LOS “STREET ANGELS” DEL PROYECTO TRANSGÉNERO

OTRA VIDA CON LA CASA TRANS Un local que vende materia prima para hacer perfumes y ambientales en la plaza de San Francisco es el sitio donde las trans femeninas compran la silicona líquida. “Ahora no hay, pero en tres meses llega silicona de Brasil, nos han dicho”, cuenta Carolina, de la Asociación Transfemeninas Gran Pasaje. Se inyectan entre ellas, centímetro a centímetro, haciendo pausas para ver si se produce alguna reacción adversa.  el pan nuestro de cada día, en las calles de Quito.

El Proyecto Transgénero consiguió que en 2011 se abrieran fichas especiales a las transexuales que trabajan la calle. Las llaman las fichas “género-sensibles” y la diferencia con otras, es que se acepta el nombre que han adoptado según su nuevo género. Pero la atención se limita a la parte clínica propiamente dicha. No hay un abordaje integral de salud que les brinde orientación durante el proceso de transición. Esto les lleva a la automedicación y a caer en manos de cirujanos que les han llegado a pedir hasta 10000$ dólares, por unos implantes mamarios.

En Ecuador no existe una ley que regule o apruebe el tratamiento a personas transexuales. Los cirujanos, al igual que los endocrinólogos, se niegan a ayudar a quienes necesitan de un cambio de sexo. Solo cabe la ayuda médica en caso de ser intersex, los contemplados como hermafroditas.

La Patrulla Legal es la acción social más antigua y exigente del Proyecto Transgénero y quizás el de mayor orgullo. Sucesivas generaciones de patruller@s hablan de su paso por la Patrulla Legal como una de las experiencias más importantes de su vida. Desde el 2002, seis patrullas han recorrido las esquinas y madrugadas travestis de Quito con la práctica de un derecho callejero, experimental y alternativo que denominan “activismo paralegal“. La presentación de Reformas al Código Penal para la Tipificación de Crímenes de Odio (2004) y la conquista, vía litigio, del derecho a la identidad trans en la documentación (2007), son algunos de los frutos más importantes de su actividad, así como la introducción de normas de procedimiento policial género-sensible (2009) y campañas conjuntas de sensibilización social como “Mi género en mi cédula” (2012).

La Patrulla Legal trabajaa en colaboración con la población trans que ejerce la calle, en procesos itinerantes de asesoría legal preventiva, mediación de conflictos, conformación de asociaciones, carnetización cultural, e intervención legal emergente en casos de detención arbitraria, abuso policial, accesos a la vida pública y discriminación hospitalaria, entre otros.

Ante el aumento de asesinatos de transexuales en Quito, ha resurgido la patrulla con un servicio dedicado, que  denunciará a quienes los discriminan o maltratan. La Casa Trans está ubicada en el centro norte de Quito. Todos los jueves, la patrulla legal se reúne con representantes de las cuatro asociaciones de trabajadoras sexuales transfemeninas que existen en la capital. La conforman un grupo de abogados y activistas que les orienta legalmente para que conozcan sus derechos y eviten ser víctimas de violencia y discriminación.

A diferencia de otras muertes, cuando asesinan a una transexual se hace con saña, sus cuerpos generalmente son encontrados con señales de tortura en vida. Las jornadas de trabajo de la patrulla legal en las calles pueden extenderse hasta las cuatro de la madrugada. Las agresiones a transexuales pueden ser sancionadas desde el año 2009 como delitos con agravante, porque ya están tipificados como crímenes de odio por identidad de género. Según el Código Penal de Ecuador, incitar a la violencia moral o física contra personas por su orientación o identidad sexual, será sancionado con tres años de prisión, y en caso de asesinato, puede aplicarse una condena de hasta 16 años.

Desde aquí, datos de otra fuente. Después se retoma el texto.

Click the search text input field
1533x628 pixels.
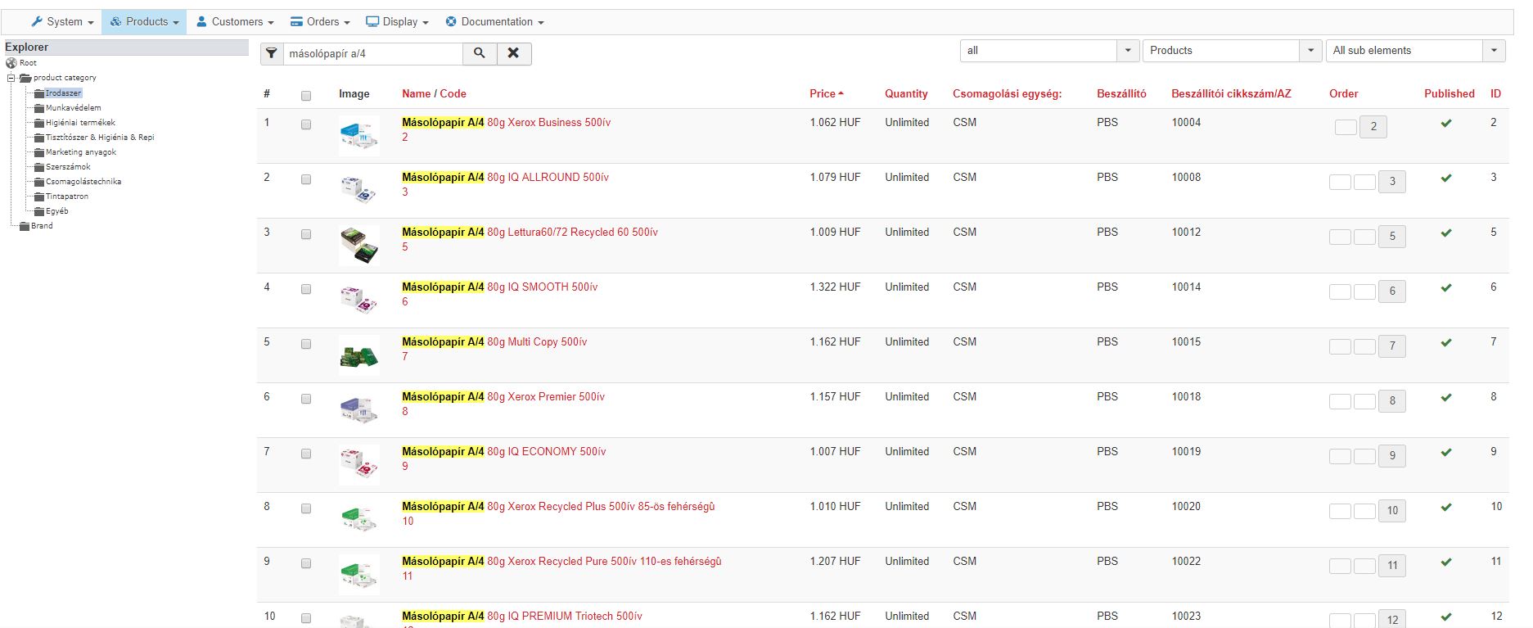point(372,54)
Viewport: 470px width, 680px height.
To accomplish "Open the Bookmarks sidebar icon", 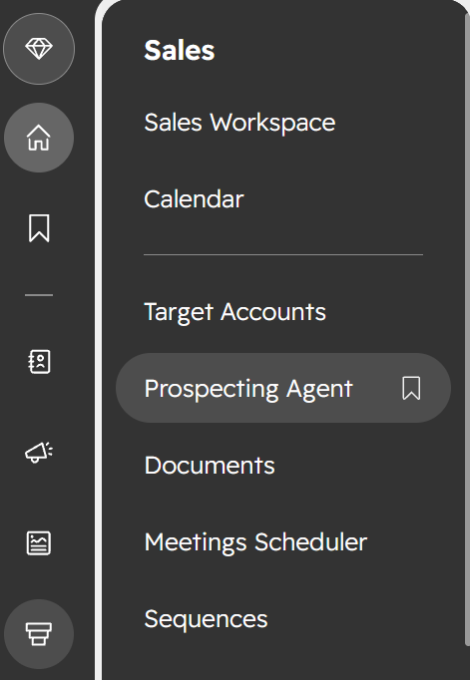I will tap(39, 227).
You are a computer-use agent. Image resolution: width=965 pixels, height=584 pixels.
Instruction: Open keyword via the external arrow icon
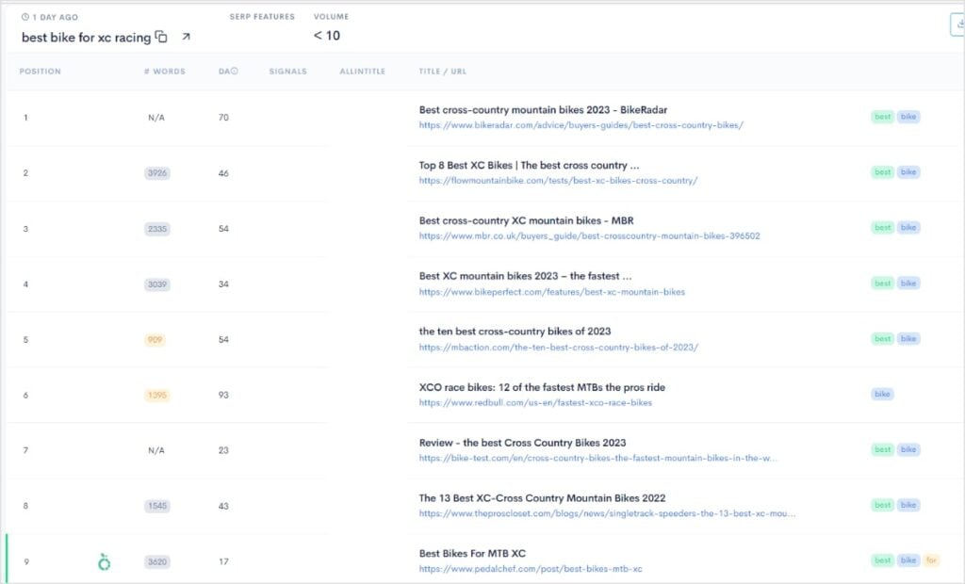186,35
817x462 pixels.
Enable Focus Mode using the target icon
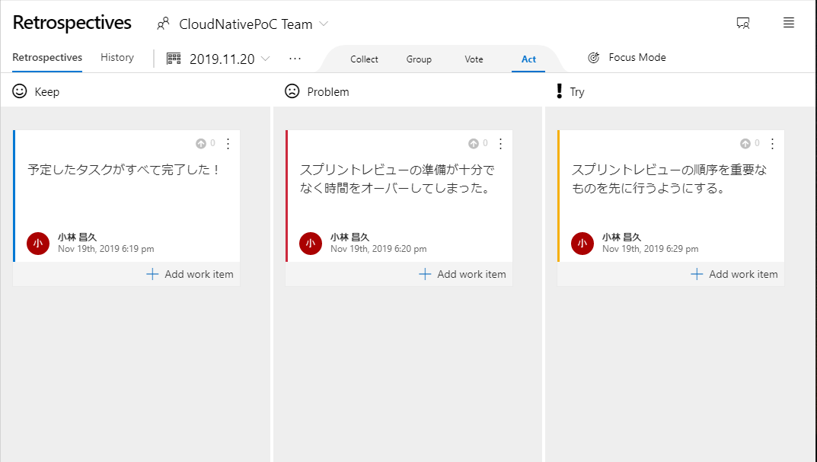[x=593, y=57]
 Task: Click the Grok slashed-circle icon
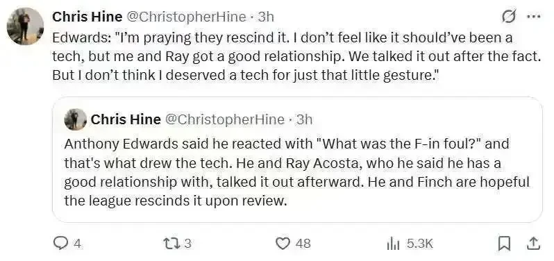pyautogui.click(x=509, y=17)
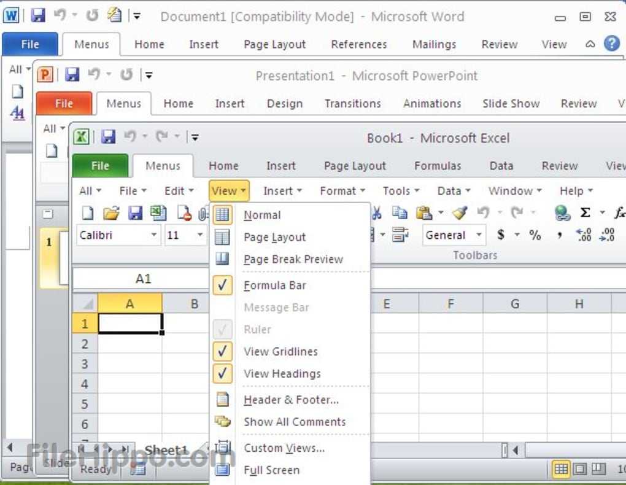Viewport: 626px width, 485px height.
Task: Open the Calibri font name dropdown
Action: [153, 235]
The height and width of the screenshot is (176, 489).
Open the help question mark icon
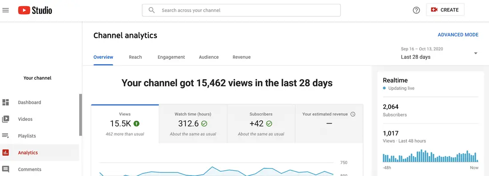coord(417,10)
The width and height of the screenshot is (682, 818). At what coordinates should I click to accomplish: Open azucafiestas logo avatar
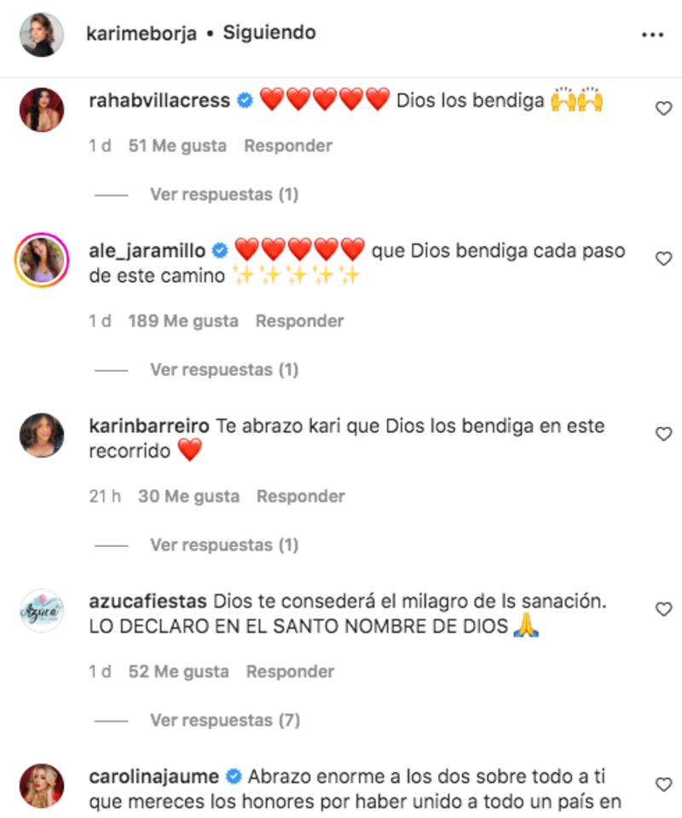pyautogui.click(x=41, y=610)
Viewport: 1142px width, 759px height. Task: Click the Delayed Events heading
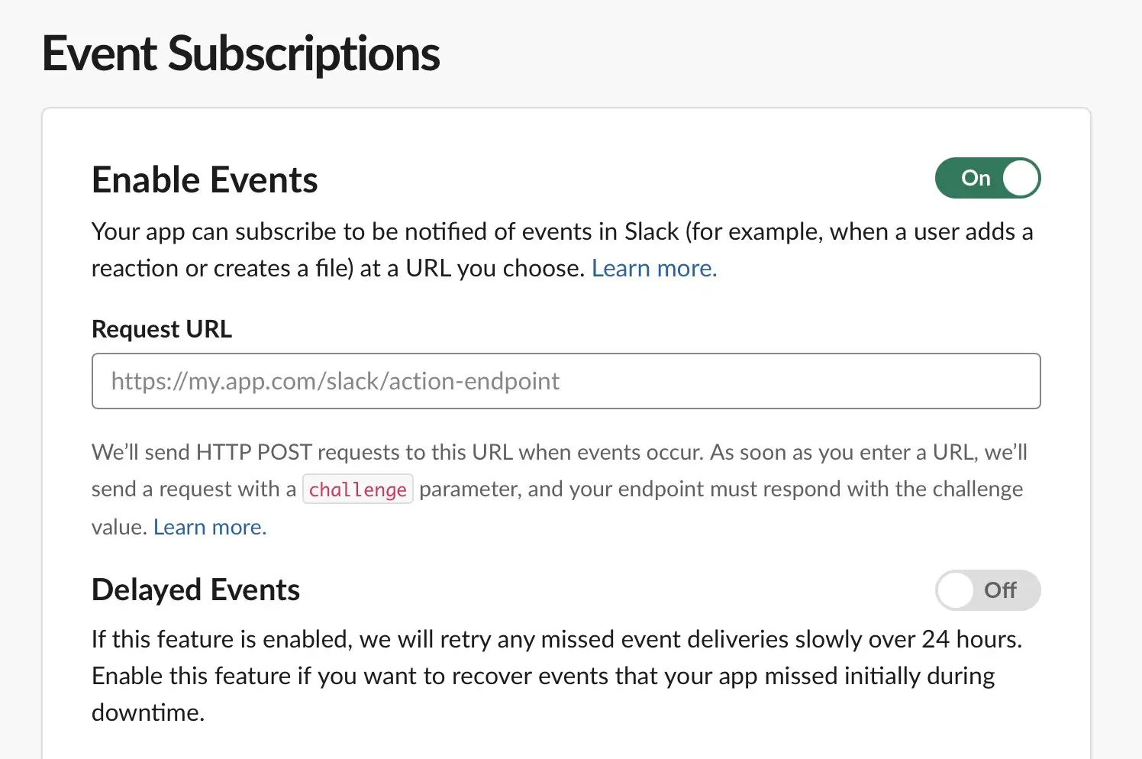click(195, 589)
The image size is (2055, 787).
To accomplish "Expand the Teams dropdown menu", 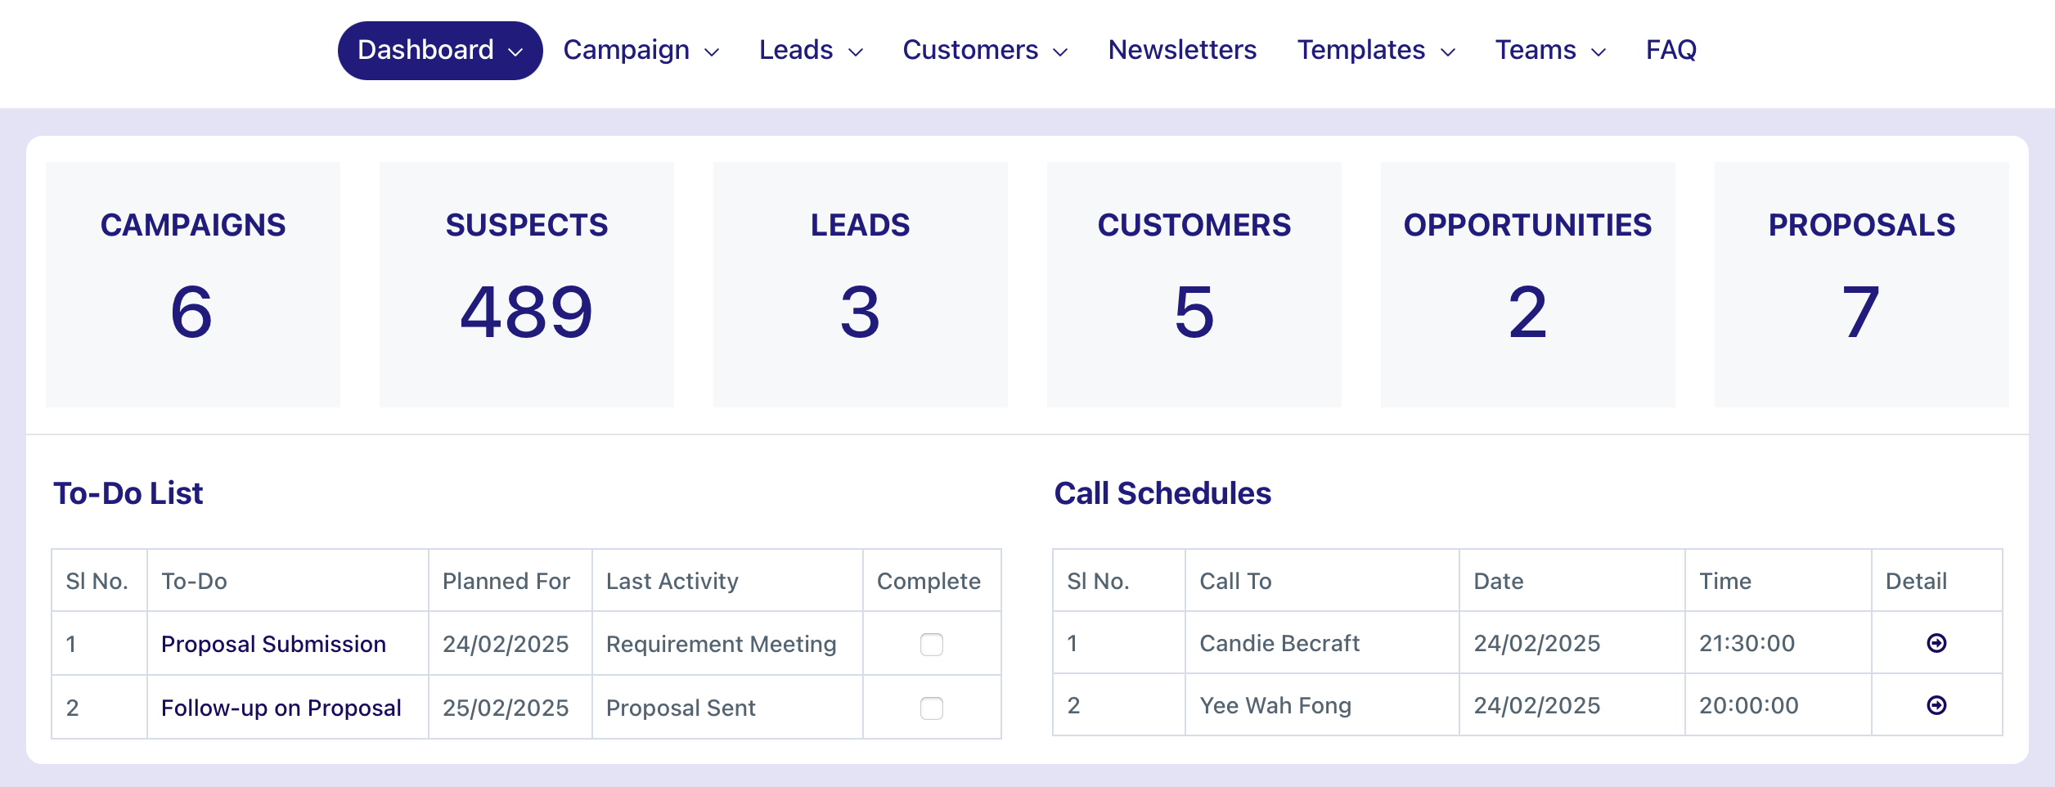I will coord(1550,51).
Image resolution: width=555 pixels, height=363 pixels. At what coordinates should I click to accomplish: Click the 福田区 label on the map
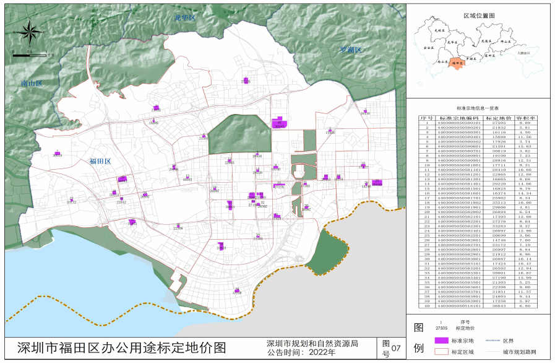[100, 162]
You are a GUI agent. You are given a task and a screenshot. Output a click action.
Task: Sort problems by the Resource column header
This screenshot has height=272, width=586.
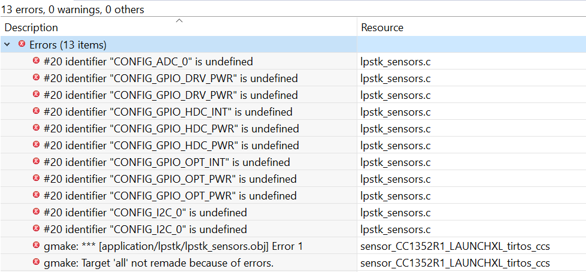(382, 28)
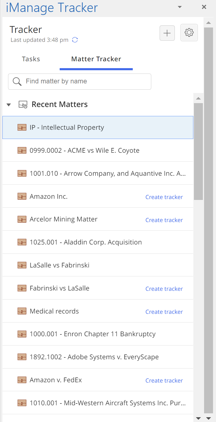This screenshot has width=216, height=422.
Task: Click briefcase icon for IP - Intellectual Property
Action: click(x=22, y=128)
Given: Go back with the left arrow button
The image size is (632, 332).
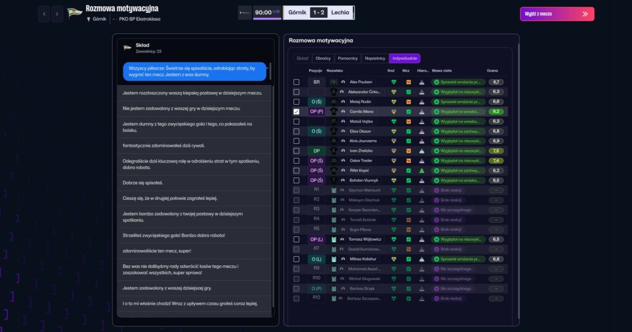Looking at the screenshot, I should 44,14.
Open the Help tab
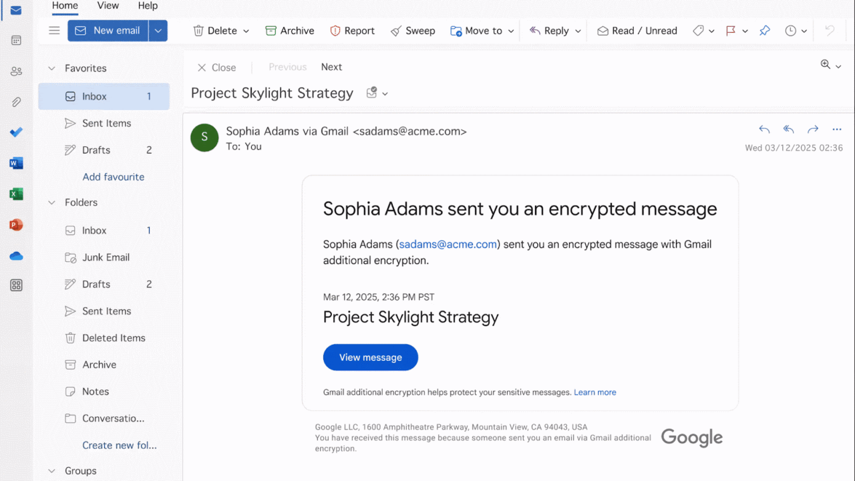Image resolution: width=855 pixels, height=481 pixels. point(148,6)
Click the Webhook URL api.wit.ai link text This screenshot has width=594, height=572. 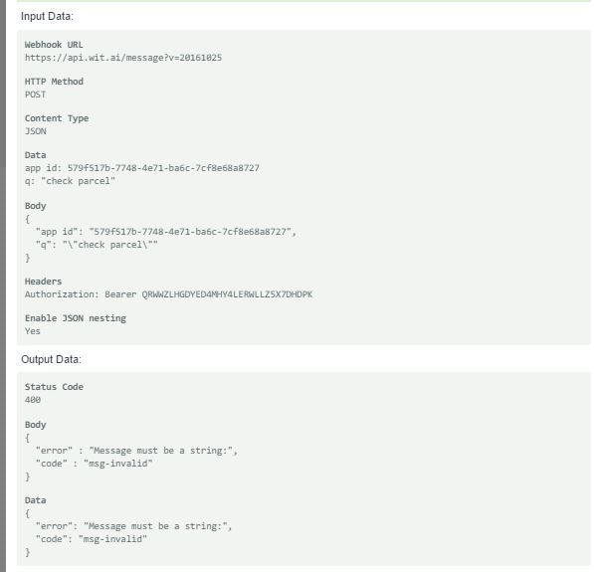(123, 58)
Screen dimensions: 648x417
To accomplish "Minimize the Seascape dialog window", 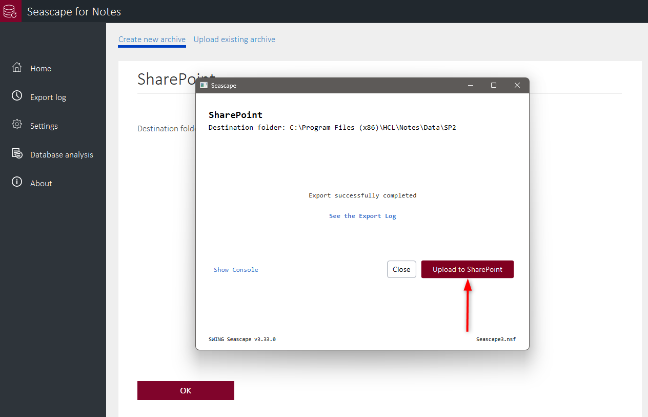I will 470,86.
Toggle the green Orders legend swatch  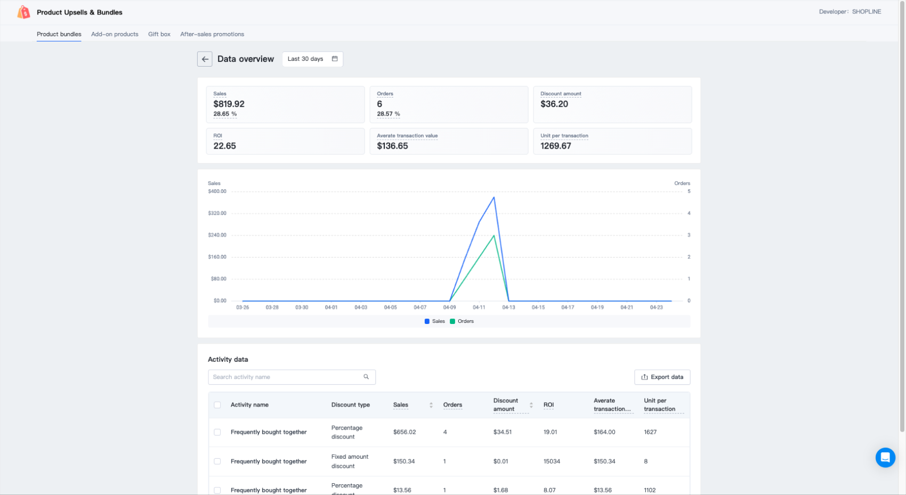pyautogui.click(x=452, y=321)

El problema viene cuando sus familiares no quieren denunciar los abusos, por eso la patrulla legal les anima para que sean ellas quienes inicien el juicio los juicios de otras compañeras asesinadas, en su nombre y por el bien común. También les enseñan a hacer respetar su derecho a la libre movilidad y a ejercer el trabajo sexual, ya que,  a pesar de su legalidad, los vecinos o la Policía impiden su trabajo diario.

Aunque las agresiones continúan, las transexuales del sector de la Y, la Mariscal, San Blas y la Michelena, se están organizando. Ahora están pendientes de anotar la placa de los vehículos y otros detalles que les permita denunciar a sus posibles agresores. Piden, de forma categórica, que la sociedad les abra las puertas para que el trabajo sexual no sea su única opción social y recurso de vida.